Today we're in Washington, D.C. here at the beautiful Rumble studio and as fortune would have it, we have a bevy of interesting content for you because over the past couple of days, I was out covering CPAC, which is the annual conservative confab here in Washington, D.C. 

There I was busily talking to whomever I thought might have a notable thought to share and we're going to play some of these notable clips for you. But just by way of introduction, what I found unusually interesting about this year's CPAC, and I had been to CPACs in the past, I don't think in a number of years, maybe even pre-Trump is the last time I went, but definitely this year what stood out to me was how international CPAC really has become. 
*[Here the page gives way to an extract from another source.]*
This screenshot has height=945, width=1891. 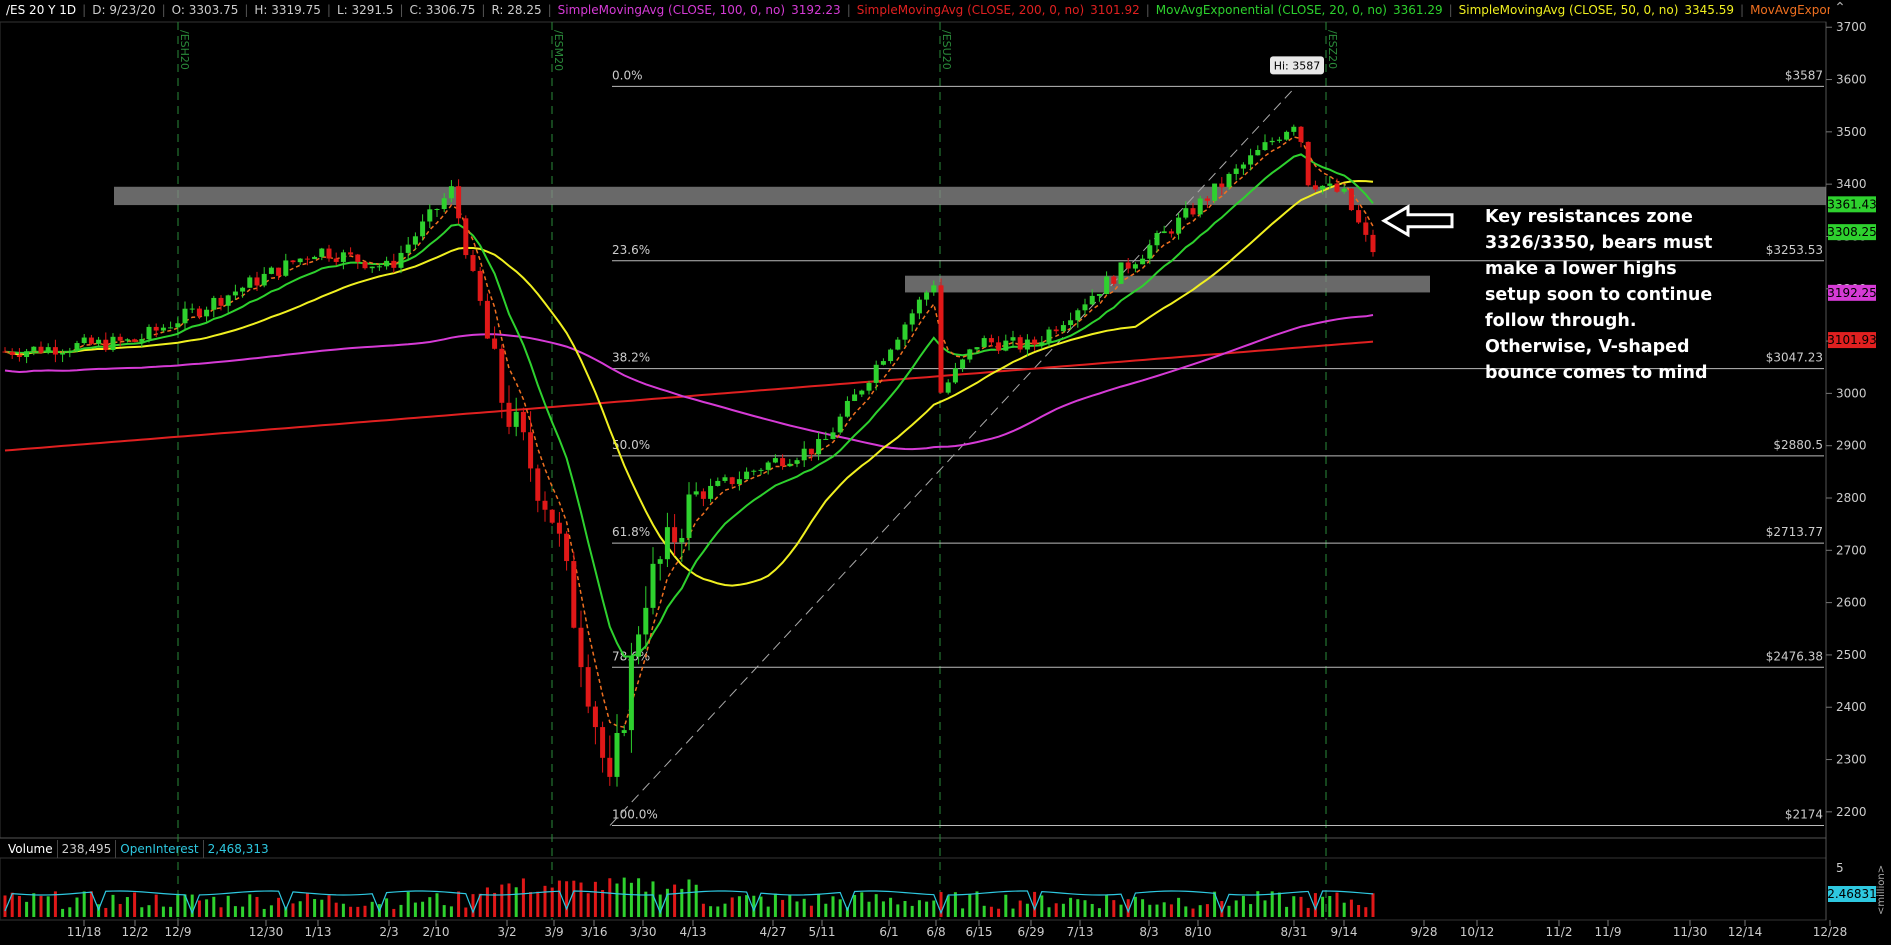 What do you see at coordinates (1599, 243) in the screenshot?
I see `note-line: 3326/3350, bears must` at bounding box center [1599, 243].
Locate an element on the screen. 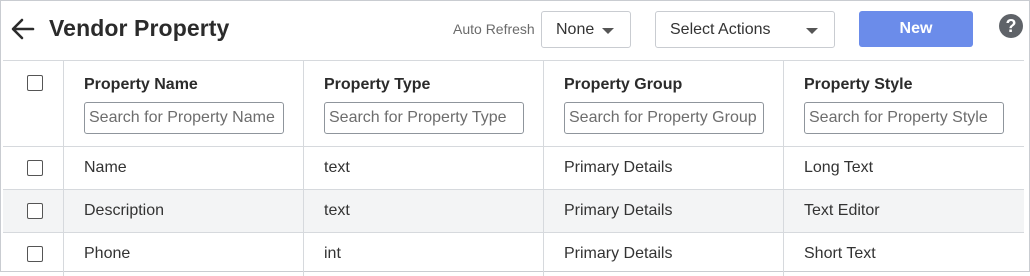  column-header-property-type: Property Type is located at coordinates (424, 104).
In the past, it might have been a little bit wearying for me to just sit through the standard Republican talking points but with so much of an international presence at CPAC now, it kind of makes things a little more spicy. So now we're talking about potentially how to constitute or not a global conservative or a right-wing coalition more so than something that's just rather myopically focused on American domestic or foreign affairs. 

One of the main points of friction – and you know me, I'm always looking to probe and prod at points of friction – is how a bunch of these right-wing parties that are seeking to endear themselves to Trump and the Trump movement, the ascendant Trump governance in D.C., how they will reconcile some of their pretty striking points of departure. One of the right-wing parties that was at CPAC or had representatives there was the Law and Justice Party, in Poland, namely a former prime minister who's also still in the EU government, who is very pro-Ukraine, very antagonistic toward Russia, drawing on this tendency within much of Eastern Europe, Poland in particular, to continue to look at Russia through the lens of the Soviet empire and the subjugation, as they would put it or see it, of these Eastern European provinces to Soviet domination. They're trying to convince people on the right, including in the United States, who still might be a bit skeptical of the broader antagonism toward Russia that they must continue with this antipathy. 

On the other hand, there are parties like the AfD, or Alternative for Germany, who were just in the German federal elections yesterday, who also had a presence at CPAC and who were seeking to refute the criticisms made of their party by the other right-wing parties in Eastern Europe, like in Poland, who view the AfD as a very insidious threat.